§ **Exercise**
Please transcribe every line of text in the listing below verbatim, leaving the pictures out of your answer.

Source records
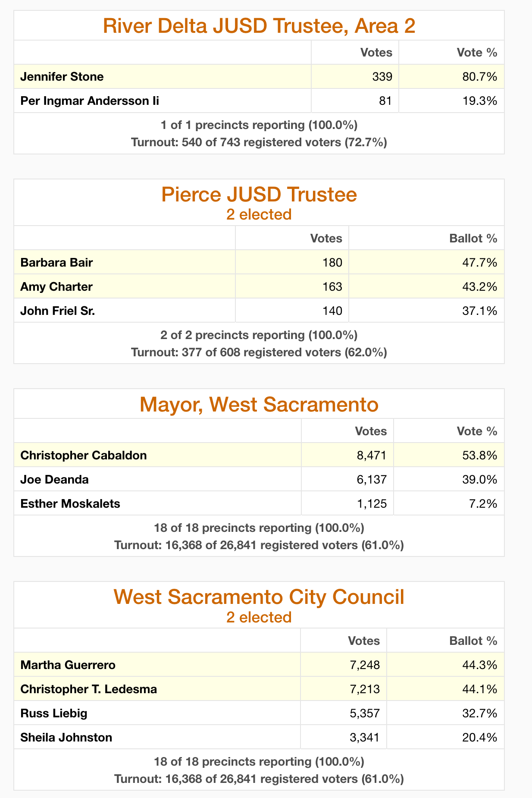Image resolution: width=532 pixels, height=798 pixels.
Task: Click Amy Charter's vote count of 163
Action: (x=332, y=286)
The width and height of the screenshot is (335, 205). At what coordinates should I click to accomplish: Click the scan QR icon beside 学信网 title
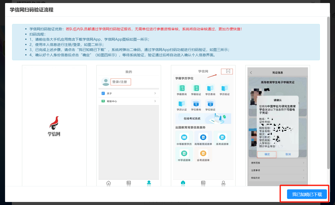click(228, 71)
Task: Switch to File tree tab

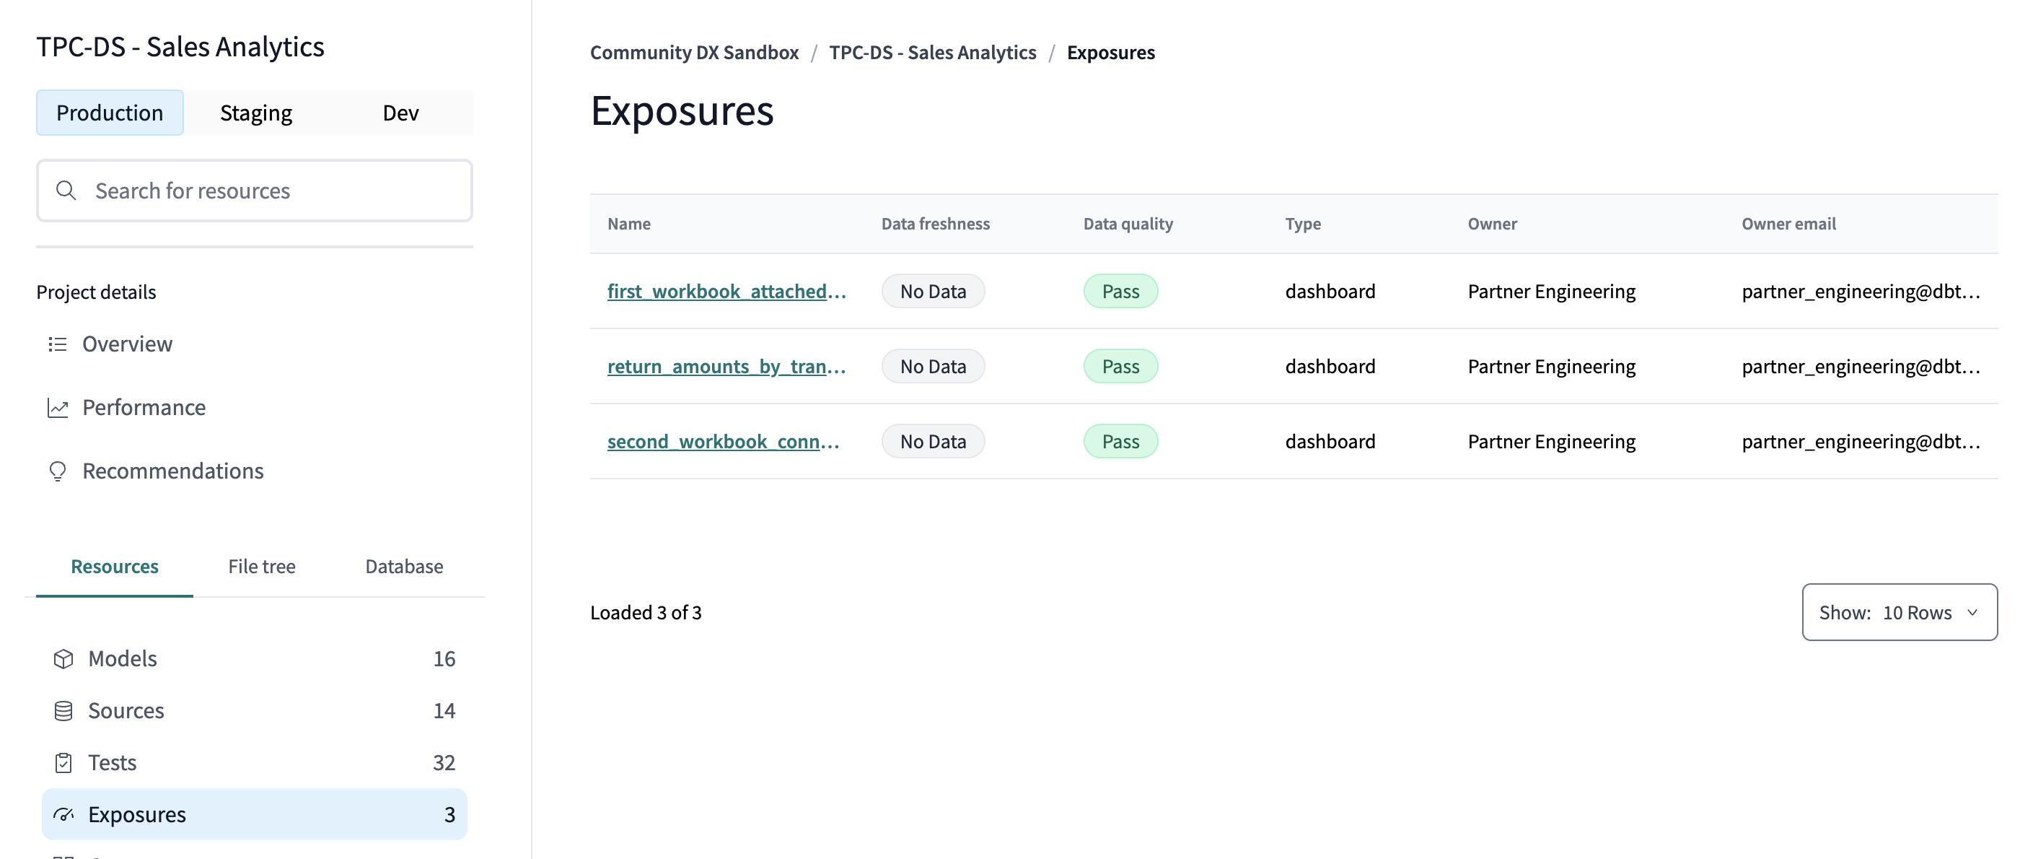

§ **Solution to this task**
Image resolution: width=532 pixels, height=798 pixels.
Task: Click Amy Charter's vote count of 163
Action: (x=332, y=286)
The width and height of the screenshot is (335, 205). At what coordinates should I click to accomplish: Click the scan QR icon beside 学信网 title
click(228, 71)
Task: Switch to File tree tab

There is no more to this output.